Copy out each of the following entries word for word, keeping every line as it appears.

* start *

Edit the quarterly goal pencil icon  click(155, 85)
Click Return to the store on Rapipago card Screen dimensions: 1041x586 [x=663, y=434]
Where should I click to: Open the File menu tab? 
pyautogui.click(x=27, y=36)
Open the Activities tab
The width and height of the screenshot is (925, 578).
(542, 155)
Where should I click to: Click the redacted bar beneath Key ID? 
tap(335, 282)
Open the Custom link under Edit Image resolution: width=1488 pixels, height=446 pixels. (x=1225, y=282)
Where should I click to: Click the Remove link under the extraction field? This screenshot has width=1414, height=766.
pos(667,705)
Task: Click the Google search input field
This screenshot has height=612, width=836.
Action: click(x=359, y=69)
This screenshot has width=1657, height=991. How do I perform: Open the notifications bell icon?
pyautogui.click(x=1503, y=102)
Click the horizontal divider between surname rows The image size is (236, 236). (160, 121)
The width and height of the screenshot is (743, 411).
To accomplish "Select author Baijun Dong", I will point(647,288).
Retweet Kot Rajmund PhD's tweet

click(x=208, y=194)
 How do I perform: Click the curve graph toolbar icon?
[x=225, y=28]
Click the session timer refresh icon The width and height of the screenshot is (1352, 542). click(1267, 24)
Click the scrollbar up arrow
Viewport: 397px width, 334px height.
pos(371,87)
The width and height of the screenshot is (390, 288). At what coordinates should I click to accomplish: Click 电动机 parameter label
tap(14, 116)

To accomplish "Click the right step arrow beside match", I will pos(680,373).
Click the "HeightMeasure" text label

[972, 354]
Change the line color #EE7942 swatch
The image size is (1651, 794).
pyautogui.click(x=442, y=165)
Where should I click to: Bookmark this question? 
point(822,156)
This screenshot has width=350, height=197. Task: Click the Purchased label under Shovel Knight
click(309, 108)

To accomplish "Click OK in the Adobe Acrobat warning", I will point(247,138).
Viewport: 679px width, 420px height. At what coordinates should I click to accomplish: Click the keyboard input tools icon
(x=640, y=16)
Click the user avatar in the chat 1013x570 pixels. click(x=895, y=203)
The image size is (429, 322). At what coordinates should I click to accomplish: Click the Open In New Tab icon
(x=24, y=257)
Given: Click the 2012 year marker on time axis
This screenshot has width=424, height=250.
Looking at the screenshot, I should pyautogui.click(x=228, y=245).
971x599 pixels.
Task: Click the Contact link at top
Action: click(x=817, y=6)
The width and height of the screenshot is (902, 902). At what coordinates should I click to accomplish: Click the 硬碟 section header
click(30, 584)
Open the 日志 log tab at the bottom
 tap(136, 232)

* end *

**SOLUTION TO THIS PROBLEM:**
Edit the quarterly goal pencil icon  click(155, 85)
Click Return to the store on Rapipago card Screen dimensions: 1041x586 [x=663, y=434]
Where should I click to: Open the File menu tab? 
pyautogui.click(x=27, y=36)
Open the Activities tab
The width and height of the screenshot is (925, 578).
(542, 155)
Where should I click to: Click the redacted bar beneath Key ID? 
tap(335, 282)
Open the Custom link under Edit Image resolution: width=1488 pixels, height=446 pixels. (x=1225, y=282)
Where should I click to: Click the Remove link under the extraction field? This screenshot has width=1414, height=766.
pos(667,705)
Task: Click the Google search input field
This screenshot has height=612, width=836.
Action: click(x=359, y=69)
This screenshot has width=1657, height=991. How do I perform: Open the notifications bell icon?
pyautogui.click(x=1503, y=102)
Click the horizontal divider between surname rows The image size is (236, 236). (160, 121)
The width and height of the screenshot is (743, 411).
To accomplish "Select author Baijun Dong", I will point(647,288).
Retweet Kot Rajmund PhD's tweet

click(x=208, y=194)
 How do I perform: Click the curve graph toolbar icon?
[x=225, y=28]
Click the session timer refresh icon The width and height of the screenshot is (1352, 542). click(1267, 24)
Click the scrollbar up arrow
Viewport: 397px width, 334px height.
pos(371,87)
The width and height of the screenshot is (390, 288). At what coordinates should I click to accomplish: Click 电动机 parameter label
tap(14, 116)

To accomplish "Click the right step arrow beside match", I will pos(680,373).
Click the "HeightMeasure" text label

[972, 354]
Change the line color #EE7942 swatch
The image size is (1651, 794).
pyautogui.click(x=442, y=165)
Where should I click to: Bookmark this question? 
point(822,156)
This screenshot has width=350, height=197. Task: Click the Purchased label under Shovel Knight
click(309, 108)

To accomplish "Click OK in the Adobe Acrobat warning", I will point(247,138).
Viewport: 679px width, 420px height. At what coordinates should I click to accomplish: Click the keyboard input tools icon
(x=640, y=16)
Click the user avatar in the chat 1013x570 pixels. click(x=895, y=203)
The image size is (429, 322). At what coordinates should I click to accomplish: Click the Open In New Tab icon
(x=24, y=257)
Given: Click the 2012 year marker on time axis
This screenshot has width=424, height=250.
Looking at the screenshot, I should pyautogui.click(x=228, y=245).
971x599 pixels.
Task: Click the Contact link at top
Action: click(x=817, y=6)
The width and height of the screenshot is (902, 902). At what coordinates should I click to accomplish: Click the 硬碟 section header
click(30, 584)
Open the 日志 log tab at the bottom
 tap(136, 232)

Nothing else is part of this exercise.